- What you have to do: Every line below that carries the word "computer" needs to be copied.

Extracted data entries
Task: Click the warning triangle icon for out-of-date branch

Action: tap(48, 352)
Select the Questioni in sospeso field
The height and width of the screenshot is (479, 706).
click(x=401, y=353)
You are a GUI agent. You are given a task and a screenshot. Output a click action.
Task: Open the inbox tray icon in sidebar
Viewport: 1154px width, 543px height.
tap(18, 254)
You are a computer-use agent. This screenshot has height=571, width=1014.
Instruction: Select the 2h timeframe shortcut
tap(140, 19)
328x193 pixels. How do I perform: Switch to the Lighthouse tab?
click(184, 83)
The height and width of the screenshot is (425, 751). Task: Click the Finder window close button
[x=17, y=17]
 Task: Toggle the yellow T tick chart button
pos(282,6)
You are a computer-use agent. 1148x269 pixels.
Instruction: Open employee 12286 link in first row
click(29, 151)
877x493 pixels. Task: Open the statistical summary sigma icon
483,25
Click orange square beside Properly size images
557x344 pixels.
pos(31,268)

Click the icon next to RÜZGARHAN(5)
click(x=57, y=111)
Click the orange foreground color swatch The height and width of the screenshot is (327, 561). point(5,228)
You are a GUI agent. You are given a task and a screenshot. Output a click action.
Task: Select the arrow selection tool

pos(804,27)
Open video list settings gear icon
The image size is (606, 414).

- Output of the exercise:
You are a computer-use agent. This screenshot has height=571, width=1014.
You are a computer-use agent. 1148x269 pixels.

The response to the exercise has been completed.